Problem statement: Look in the material below for the line with "The height and width of the screenshot is (574, 744)." and the line with "You are a computer-use agent. The image", then set down exactly those two lines and all lines between, nothing more.

◆ ◆ ◆ ◆ ◆

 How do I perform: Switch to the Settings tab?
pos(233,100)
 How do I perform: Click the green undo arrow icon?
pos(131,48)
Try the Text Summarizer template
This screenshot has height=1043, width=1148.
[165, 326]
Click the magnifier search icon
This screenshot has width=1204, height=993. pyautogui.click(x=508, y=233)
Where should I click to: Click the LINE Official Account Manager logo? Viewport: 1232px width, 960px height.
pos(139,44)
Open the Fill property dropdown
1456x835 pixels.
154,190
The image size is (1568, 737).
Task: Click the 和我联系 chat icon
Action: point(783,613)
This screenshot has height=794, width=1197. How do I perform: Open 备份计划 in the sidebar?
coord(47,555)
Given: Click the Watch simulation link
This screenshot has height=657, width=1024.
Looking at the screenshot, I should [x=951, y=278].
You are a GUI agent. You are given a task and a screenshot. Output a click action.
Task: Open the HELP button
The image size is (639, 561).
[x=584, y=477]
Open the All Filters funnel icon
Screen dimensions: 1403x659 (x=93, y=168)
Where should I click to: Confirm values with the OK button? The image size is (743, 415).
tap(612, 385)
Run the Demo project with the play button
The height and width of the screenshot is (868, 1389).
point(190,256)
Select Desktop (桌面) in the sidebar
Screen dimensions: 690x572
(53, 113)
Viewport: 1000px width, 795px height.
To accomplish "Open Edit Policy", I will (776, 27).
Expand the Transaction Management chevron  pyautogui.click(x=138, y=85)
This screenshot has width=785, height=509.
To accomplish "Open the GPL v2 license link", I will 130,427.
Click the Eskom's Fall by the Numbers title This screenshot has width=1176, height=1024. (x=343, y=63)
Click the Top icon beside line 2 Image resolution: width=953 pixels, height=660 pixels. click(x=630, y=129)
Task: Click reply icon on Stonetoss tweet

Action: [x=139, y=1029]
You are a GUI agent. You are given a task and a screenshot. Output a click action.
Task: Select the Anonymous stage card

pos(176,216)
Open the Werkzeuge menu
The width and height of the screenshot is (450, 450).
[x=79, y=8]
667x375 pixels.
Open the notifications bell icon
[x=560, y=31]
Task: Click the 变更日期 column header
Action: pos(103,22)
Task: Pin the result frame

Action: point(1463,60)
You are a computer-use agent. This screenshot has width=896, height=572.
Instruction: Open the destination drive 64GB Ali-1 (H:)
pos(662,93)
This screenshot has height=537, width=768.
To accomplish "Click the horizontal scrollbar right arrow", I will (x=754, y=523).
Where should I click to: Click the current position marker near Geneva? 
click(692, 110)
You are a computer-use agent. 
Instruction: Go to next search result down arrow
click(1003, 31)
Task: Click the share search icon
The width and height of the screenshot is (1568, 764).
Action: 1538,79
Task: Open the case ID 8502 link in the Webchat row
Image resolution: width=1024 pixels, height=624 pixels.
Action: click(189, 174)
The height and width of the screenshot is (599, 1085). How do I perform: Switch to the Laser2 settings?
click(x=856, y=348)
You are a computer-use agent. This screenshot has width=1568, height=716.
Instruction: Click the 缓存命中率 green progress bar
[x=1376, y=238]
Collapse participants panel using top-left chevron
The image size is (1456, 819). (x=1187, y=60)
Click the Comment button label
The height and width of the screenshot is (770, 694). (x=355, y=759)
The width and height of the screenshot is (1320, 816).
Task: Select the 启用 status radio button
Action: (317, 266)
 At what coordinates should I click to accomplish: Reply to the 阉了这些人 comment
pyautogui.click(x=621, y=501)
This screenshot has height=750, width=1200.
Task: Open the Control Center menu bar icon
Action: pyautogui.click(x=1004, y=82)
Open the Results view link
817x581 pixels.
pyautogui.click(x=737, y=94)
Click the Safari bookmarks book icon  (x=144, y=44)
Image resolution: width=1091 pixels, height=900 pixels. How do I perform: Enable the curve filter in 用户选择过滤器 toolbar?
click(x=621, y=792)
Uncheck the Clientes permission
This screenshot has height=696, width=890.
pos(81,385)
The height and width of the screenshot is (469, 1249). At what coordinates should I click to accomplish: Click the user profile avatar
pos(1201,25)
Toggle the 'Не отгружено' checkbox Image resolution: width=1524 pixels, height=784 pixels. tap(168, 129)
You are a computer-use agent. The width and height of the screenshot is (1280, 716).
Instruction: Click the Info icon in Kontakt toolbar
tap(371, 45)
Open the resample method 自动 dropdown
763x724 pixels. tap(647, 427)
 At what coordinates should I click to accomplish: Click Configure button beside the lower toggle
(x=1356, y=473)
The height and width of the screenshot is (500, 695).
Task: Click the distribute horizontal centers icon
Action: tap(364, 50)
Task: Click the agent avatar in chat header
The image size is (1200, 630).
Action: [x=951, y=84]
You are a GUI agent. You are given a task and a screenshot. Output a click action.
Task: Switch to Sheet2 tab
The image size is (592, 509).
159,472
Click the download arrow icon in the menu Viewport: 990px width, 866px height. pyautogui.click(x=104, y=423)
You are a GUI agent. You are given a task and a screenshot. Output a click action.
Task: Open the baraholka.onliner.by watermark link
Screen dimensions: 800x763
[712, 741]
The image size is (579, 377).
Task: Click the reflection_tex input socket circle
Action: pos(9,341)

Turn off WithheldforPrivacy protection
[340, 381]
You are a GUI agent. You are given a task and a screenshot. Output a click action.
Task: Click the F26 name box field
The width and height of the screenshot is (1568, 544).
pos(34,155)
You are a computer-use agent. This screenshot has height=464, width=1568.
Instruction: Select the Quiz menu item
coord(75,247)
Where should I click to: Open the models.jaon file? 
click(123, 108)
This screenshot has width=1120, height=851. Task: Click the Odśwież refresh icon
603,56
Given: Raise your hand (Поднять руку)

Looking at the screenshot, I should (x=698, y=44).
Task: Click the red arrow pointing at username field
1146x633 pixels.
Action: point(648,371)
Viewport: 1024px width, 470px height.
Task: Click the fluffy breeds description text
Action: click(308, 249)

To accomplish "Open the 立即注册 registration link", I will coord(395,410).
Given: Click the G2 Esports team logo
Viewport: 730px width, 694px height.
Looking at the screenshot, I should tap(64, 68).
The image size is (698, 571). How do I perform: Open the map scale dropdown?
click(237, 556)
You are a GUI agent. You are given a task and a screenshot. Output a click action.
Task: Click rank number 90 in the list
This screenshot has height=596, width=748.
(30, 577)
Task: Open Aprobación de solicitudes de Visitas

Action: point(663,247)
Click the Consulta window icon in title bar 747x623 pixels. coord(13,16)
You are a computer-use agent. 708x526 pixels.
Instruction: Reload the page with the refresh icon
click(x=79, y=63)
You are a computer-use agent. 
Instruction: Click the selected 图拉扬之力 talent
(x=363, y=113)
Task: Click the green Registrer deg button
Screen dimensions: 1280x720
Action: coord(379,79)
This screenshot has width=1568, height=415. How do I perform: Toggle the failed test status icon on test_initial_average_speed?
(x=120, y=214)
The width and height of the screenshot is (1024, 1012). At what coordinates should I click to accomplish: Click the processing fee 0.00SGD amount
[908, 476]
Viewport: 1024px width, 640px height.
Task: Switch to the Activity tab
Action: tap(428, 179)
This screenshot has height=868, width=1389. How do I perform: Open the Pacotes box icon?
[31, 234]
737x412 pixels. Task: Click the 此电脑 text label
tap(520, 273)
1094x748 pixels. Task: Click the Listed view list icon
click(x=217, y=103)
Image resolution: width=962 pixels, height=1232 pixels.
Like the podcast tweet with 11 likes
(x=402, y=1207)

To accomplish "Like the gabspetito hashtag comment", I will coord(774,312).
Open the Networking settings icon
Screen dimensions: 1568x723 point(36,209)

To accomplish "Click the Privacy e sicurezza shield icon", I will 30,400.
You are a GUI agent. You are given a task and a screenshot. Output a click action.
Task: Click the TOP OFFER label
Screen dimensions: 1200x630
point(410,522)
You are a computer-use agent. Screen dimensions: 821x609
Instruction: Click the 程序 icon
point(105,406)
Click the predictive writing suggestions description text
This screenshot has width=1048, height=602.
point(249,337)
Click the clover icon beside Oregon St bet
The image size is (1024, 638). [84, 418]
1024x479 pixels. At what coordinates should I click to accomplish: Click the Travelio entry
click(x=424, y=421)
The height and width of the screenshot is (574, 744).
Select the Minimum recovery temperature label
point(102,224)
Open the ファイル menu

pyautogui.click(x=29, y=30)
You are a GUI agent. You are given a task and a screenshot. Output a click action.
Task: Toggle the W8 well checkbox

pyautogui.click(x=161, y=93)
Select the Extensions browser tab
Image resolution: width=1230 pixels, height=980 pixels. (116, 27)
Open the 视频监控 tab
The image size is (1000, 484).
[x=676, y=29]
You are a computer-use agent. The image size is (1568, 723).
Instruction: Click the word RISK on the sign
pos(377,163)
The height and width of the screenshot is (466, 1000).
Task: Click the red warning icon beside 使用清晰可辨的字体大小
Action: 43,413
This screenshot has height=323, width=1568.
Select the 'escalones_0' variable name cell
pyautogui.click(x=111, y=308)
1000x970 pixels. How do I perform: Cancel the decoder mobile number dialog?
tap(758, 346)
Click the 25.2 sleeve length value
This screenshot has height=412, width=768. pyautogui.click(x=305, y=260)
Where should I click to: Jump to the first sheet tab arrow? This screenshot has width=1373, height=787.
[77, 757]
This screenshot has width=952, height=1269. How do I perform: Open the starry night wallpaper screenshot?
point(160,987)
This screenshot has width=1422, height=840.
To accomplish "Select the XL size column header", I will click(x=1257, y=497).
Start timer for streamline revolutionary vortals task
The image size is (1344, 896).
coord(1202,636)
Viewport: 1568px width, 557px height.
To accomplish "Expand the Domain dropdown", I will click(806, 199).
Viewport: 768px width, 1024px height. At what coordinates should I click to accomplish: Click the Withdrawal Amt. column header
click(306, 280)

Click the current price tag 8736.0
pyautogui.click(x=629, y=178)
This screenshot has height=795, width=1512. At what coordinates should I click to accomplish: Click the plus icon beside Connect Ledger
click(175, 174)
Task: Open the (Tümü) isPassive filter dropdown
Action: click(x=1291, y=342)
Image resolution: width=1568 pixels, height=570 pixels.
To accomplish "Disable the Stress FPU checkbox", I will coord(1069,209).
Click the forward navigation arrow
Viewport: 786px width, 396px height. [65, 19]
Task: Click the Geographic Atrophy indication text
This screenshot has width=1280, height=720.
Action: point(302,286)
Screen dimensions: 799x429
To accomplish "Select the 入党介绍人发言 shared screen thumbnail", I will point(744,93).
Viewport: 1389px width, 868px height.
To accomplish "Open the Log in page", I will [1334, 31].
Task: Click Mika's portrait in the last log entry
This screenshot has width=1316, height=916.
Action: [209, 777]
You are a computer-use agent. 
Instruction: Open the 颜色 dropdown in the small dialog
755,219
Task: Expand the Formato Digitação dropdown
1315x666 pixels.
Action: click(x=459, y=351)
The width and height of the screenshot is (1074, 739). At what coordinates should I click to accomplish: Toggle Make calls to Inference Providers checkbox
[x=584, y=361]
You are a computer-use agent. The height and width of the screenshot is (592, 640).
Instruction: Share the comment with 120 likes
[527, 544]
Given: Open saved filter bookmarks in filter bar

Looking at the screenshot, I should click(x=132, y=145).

◆ ◆ ◆ ◆ ◆

Answer to this task:
The height and width of the screenshot is (574, 744).
Select the Minimum recovery temperature label
point(102,224)
Open the ファイル menu

pyautogui.click(x=29, y=30)
You are a GUI agent. You are given a task and a screenshot. Output a click action.
Task: Toggle the W8 well checkbox

pyautogui.click(x=161, y=93)
Select the Extensions browser tab
Image resolution: width=1230 pixels, height=980 pixels. (116, 27)
Open the 视频监控 tab
The image size is (1000, 484).
[x=676, y=29]
You are a computer-use agent. The image size is (1568, 723).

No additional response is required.